Niccolò Machiavelli
Discourses on the First Decade of Titus Livius (Chap. 3.40)
That Fraud is fair in War.

Although in all other affairs it be hateful to use fraud, in the operations of war it is praiseworthy and glorious; so that he who gets the better of his enemy by fraud, is as much extolled as he who prevails by force. This appears in the judgments passed by such as have written of the lives of great warriors, who praise Hannibal and those other captains who have been most noted for acting in this way. But since we may read of many instances of such frauds, I shall not cite them here. This, however, I desire to say, that I would not have it understood that any fraud is glorious which leads you to break your plighted word, or to depart from covenants to which you have agreed; for though to do so may sometimes gain you territory and power, it can never, as I have said elsewhere, gain you glory.

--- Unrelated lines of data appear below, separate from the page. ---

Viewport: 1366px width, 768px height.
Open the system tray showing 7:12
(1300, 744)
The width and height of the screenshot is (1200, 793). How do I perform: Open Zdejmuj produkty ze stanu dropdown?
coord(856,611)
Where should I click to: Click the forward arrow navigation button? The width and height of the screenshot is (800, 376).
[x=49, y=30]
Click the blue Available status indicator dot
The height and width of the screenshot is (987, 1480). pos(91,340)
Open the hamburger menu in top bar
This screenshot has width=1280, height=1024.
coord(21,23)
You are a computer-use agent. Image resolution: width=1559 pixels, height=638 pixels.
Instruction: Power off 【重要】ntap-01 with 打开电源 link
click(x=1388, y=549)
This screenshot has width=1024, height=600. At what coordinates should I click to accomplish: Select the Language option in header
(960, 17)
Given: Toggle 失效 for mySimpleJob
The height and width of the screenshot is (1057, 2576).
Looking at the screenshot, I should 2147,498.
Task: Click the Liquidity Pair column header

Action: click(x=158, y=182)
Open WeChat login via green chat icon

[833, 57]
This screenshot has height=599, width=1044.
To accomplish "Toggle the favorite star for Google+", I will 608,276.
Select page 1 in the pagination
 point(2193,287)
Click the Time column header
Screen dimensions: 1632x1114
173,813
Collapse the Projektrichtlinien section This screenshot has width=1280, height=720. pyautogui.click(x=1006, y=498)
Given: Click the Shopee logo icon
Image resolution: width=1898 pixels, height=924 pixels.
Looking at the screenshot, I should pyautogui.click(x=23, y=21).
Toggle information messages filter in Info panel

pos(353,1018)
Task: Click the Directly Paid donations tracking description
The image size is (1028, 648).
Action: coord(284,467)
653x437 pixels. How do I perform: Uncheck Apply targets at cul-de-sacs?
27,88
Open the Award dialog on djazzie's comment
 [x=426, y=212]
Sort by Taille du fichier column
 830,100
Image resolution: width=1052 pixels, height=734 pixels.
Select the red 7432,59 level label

The fraud, then, which I here speak of is that employed against an enemy who places no trust in you, and is wholly directed to military operations, such as the stratagem of Hannibal at the Lake of Thrasymene, when he feigned flight in order to draw the Roman consul and his army into an ambuscade; or when to escape from the hands of Fabius Maximus he fastened lights to the horns of his oxen. Similar to the above was the deceit practised by Pontius the Samnite commander to inveigle the Roman army into the Caudine Forks. For after he had drawn up his forces behind the hills, he sent out a number of his soldiers, disguised as herdsmen, to drive great herds of cattle across the plain; who being captured by the Romans, and interrogated as to where the Samnite army was, all of them, as they had been taught by Pontius, agreed in saying that it had gone to besiege Nocera: which being believed by the consuls, led them to advance within the Caudine Valley, where no sooner were they come than they were beset by the Samnites. And the victory thus won by a fraud would have been most glorious for Pontius had he but taken the advice of his father Herennius, who urged that the Romans should either be set at liberty unconditionally, or all be put to death; but that a mean course "which neither gains friends nor gets rid of foes" should be avoided. And this was sound advice, for, as has already been shown, in affairs of moment a mean course is always hurtful.